Writing and art by Alex Stone

Testing

My father is the prime minister.

So what? Big deal. He’s still a jerk.

Ever since the tattoo thing, we don’t talk.

Well, he tries. I just ignore him. Who is he, anyway, to tell me about what I put on my body?

At least it was an original artwork – mine – and not one of those pukey-twee little clip art fairies from the tattoo shop catalogue, or some oriental symbol that’s supposed to mean something cosmic. My whole entire life I’ve wanted this. So I did it. He’ll just have to learn to respect that.

Anyway, he hasn’t seen it. The tattoo, I mean. I won’t show him that crevice. He demanded he sees it. So I showed him the paper version (still not talking).

He launched into a long schpiel about being disappointed. About me being “volatile” and “impetuous.” Yeah, right, whatever. I glazed over.

Mum sort of whimpered. Mum is a doormat. A fancy French 18th century antique doormat, maybe.

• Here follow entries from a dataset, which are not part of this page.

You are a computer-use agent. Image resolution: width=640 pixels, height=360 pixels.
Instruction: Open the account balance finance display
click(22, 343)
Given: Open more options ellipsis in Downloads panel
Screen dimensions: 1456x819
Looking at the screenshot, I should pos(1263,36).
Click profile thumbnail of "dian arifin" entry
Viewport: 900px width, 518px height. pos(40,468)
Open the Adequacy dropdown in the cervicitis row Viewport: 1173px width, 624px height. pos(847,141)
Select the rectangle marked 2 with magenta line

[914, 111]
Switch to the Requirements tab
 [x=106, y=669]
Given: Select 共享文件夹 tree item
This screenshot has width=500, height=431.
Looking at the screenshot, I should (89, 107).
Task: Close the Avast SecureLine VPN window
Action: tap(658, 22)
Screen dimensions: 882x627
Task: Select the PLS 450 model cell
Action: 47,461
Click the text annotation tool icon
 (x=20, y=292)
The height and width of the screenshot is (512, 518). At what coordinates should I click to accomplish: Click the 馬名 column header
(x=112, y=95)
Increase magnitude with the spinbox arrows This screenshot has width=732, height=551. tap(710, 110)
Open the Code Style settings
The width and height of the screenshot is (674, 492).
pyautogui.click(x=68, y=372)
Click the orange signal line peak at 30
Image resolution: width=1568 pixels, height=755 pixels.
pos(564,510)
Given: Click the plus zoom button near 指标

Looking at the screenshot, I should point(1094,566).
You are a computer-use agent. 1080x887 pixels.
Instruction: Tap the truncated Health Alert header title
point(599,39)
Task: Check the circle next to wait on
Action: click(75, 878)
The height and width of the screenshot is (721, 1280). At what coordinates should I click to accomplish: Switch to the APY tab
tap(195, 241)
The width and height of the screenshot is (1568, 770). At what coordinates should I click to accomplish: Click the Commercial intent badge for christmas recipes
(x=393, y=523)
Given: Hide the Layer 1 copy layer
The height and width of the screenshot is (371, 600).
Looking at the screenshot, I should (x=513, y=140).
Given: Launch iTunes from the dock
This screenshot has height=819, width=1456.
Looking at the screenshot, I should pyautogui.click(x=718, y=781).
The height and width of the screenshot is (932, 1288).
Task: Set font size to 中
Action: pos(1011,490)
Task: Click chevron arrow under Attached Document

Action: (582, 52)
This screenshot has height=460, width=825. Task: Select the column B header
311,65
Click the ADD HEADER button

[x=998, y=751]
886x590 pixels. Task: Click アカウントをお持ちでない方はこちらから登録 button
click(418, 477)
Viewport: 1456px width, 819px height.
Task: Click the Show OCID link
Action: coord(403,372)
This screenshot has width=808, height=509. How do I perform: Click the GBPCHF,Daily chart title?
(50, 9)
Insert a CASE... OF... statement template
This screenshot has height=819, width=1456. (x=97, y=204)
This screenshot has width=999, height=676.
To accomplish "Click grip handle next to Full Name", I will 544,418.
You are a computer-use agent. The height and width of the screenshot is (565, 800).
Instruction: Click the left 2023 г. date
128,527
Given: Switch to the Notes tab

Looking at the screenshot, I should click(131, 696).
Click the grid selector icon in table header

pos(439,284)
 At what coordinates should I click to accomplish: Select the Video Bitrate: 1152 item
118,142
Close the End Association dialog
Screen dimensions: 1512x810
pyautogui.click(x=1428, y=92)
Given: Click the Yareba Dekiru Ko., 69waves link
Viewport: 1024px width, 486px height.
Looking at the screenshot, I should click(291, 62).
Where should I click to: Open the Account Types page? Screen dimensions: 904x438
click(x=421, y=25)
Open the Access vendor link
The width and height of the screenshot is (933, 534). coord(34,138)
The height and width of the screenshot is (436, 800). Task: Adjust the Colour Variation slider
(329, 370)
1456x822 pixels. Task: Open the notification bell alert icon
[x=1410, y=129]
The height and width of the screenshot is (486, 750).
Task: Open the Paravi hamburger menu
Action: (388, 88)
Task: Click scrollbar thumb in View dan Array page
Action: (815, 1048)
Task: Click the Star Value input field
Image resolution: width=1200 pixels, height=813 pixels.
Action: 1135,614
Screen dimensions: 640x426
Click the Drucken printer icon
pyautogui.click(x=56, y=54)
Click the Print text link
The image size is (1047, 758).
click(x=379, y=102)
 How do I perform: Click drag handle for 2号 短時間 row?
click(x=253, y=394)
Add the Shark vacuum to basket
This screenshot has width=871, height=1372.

But still she’s a pathetic figure.

What has she to show for a life’s work?

Here’s her list:
- Fancy antique furniture;
- Oversize vases set against the windows for “dramatic backlighting.” Sigh;
- Always flowers in the house. (We probably spend more on them than a solo mum does on everything);
- Stacks of perfect-bound interior design magazines she won’t throw away, so they fill up half a garage;
- A shiny black Mercedes 4X4 she has never driven out of town (she gets a new car every year);
- A reasonable midweek ladies tennis game;
- No career;
- A collection of dweeby cds. Girly 70’s and 80’s pop. Horay.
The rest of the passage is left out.